- **YOUR OBJECTIVE**: Report each line from the records where the string "Play" turns up.

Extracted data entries
-=-=-

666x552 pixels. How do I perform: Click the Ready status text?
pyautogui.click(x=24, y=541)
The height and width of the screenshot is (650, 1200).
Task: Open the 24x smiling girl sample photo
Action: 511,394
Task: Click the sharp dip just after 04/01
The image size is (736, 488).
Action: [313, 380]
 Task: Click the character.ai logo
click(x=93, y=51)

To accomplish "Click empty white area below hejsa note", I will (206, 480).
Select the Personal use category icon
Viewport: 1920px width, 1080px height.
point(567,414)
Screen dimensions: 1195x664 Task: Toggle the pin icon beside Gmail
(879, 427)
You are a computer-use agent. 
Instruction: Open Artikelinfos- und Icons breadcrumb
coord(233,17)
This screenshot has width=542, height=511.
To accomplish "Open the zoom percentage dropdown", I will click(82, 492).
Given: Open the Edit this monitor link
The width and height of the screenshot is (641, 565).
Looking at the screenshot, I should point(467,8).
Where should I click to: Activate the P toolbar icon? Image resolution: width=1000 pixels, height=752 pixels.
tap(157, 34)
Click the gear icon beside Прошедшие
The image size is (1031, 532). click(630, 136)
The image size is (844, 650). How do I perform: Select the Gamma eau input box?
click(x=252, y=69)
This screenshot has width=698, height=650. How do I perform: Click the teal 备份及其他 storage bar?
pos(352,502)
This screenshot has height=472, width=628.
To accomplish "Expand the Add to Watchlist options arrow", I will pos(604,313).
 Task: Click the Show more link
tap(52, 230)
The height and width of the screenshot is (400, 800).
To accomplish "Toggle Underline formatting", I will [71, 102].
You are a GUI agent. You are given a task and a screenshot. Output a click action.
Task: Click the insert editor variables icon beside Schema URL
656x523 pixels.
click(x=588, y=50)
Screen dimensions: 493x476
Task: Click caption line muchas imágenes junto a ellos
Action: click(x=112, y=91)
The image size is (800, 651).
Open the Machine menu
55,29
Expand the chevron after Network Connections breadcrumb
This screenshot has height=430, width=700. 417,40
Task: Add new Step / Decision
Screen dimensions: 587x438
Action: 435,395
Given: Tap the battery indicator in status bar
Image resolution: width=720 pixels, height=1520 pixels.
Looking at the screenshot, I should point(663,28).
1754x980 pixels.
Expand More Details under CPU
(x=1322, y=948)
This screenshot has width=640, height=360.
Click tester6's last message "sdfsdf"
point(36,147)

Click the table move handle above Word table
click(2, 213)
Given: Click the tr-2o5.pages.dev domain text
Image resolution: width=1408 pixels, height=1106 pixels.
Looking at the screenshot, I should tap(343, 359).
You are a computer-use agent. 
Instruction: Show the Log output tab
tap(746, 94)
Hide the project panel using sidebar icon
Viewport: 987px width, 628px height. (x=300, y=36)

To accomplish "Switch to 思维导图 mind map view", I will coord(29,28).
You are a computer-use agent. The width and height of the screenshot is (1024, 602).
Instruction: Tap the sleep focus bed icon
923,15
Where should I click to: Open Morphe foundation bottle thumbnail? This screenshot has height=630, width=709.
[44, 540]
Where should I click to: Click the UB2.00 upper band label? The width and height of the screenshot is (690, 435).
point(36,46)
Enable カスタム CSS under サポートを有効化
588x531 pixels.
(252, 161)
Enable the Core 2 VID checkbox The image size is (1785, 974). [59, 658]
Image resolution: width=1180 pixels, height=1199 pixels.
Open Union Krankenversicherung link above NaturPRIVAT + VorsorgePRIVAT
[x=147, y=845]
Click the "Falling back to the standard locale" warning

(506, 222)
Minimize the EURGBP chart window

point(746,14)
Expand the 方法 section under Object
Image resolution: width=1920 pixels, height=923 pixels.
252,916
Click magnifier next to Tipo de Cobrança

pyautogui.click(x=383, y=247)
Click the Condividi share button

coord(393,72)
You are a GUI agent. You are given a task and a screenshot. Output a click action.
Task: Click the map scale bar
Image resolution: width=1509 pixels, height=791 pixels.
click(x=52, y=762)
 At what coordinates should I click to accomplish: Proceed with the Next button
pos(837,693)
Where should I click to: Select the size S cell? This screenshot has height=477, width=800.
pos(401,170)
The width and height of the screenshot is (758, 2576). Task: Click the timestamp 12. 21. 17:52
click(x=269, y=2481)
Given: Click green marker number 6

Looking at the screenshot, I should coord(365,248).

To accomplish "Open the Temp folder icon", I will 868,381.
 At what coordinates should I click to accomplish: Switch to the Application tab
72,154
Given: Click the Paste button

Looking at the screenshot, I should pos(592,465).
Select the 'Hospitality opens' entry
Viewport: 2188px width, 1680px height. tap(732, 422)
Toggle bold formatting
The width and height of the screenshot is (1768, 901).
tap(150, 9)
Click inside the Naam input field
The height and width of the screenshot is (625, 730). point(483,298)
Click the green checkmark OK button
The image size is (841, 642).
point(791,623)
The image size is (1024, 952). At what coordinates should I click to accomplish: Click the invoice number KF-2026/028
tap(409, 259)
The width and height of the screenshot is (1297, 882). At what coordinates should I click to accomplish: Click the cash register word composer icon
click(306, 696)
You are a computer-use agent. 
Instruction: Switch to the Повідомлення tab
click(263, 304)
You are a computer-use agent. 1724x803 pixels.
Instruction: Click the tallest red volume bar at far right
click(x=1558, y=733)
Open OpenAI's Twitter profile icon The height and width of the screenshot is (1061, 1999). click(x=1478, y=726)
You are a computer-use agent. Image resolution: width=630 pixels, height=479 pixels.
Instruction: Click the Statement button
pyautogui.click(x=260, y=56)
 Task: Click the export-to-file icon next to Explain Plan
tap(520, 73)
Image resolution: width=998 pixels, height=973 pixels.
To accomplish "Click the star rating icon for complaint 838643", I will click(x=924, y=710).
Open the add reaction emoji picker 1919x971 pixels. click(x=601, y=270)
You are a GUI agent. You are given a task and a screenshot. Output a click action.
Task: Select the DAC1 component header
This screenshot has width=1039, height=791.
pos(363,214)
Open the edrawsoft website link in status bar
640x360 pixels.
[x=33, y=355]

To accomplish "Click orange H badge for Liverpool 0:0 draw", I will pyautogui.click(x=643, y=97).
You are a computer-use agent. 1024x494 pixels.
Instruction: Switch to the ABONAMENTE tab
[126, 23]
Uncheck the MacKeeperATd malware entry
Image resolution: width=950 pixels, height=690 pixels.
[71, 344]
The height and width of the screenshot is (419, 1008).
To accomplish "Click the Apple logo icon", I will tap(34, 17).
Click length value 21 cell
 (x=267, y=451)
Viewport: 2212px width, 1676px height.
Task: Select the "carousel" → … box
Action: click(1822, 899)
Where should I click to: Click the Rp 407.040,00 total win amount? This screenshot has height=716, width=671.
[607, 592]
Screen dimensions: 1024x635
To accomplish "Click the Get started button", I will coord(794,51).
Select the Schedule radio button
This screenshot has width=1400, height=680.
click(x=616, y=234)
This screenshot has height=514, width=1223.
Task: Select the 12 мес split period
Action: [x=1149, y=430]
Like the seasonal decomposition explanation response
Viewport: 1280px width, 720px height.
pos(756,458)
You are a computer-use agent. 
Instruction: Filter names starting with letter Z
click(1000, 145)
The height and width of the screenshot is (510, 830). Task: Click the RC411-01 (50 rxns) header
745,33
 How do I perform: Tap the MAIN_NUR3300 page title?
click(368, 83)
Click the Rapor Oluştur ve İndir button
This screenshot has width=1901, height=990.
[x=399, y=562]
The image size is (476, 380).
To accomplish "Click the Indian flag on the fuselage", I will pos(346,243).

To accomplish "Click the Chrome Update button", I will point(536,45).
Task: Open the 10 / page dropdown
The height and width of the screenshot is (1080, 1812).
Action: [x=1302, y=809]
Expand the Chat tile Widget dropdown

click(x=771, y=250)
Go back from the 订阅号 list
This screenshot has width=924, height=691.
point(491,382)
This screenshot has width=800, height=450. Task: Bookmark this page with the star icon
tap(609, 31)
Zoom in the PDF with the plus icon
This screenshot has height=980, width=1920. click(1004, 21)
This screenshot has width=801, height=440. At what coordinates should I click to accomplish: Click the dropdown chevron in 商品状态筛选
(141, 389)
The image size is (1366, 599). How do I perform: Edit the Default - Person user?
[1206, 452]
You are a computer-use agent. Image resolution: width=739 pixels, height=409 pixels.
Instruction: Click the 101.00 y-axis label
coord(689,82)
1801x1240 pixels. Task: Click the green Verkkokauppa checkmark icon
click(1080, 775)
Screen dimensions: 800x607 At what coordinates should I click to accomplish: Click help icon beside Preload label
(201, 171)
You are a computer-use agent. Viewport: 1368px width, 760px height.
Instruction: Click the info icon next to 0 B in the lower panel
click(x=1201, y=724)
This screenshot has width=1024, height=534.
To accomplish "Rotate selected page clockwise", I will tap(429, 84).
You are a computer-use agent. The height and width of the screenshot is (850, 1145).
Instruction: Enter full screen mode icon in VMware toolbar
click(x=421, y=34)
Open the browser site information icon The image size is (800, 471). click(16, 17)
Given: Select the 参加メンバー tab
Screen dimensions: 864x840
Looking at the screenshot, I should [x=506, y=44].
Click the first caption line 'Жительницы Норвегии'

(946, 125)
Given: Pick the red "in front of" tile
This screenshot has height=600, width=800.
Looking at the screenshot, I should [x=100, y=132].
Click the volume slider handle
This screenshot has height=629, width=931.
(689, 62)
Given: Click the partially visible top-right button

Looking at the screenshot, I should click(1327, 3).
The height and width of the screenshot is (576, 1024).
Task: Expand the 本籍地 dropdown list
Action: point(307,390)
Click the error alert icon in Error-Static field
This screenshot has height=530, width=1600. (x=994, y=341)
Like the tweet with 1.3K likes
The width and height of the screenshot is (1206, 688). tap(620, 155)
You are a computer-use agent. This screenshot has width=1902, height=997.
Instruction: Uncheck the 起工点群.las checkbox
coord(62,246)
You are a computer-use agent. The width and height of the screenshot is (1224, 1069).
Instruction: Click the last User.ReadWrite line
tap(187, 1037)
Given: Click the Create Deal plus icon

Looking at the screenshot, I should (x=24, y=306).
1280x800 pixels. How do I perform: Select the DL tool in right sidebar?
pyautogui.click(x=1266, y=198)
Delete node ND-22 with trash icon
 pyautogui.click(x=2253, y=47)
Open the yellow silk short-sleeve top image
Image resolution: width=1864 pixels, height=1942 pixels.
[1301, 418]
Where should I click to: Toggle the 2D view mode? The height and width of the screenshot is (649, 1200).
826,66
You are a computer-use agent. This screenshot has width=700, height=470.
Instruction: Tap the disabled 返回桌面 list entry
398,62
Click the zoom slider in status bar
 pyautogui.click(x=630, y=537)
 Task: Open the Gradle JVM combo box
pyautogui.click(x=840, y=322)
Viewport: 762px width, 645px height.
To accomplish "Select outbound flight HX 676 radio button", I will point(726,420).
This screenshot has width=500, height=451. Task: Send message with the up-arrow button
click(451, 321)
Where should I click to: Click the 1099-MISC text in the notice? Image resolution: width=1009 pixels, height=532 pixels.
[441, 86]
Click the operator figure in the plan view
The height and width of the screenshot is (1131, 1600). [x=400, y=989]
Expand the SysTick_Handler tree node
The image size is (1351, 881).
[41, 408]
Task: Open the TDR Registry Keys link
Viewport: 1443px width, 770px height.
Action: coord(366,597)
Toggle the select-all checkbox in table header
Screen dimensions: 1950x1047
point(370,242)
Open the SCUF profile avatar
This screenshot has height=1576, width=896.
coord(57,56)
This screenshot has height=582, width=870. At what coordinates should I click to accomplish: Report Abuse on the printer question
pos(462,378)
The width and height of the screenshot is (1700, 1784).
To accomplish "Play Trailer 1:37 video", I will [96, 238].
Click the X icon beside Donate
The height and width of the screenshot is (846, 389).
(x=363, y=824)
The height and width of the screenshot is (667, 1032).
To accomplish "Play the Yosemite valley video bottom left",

-=-=-

- **SOLUTION TO THIS PROBLEM**:
To accomplish "Play Trailer 1:37 video", I will [96, 238].
To accomplish "Play the Yosemite valley video bottom left",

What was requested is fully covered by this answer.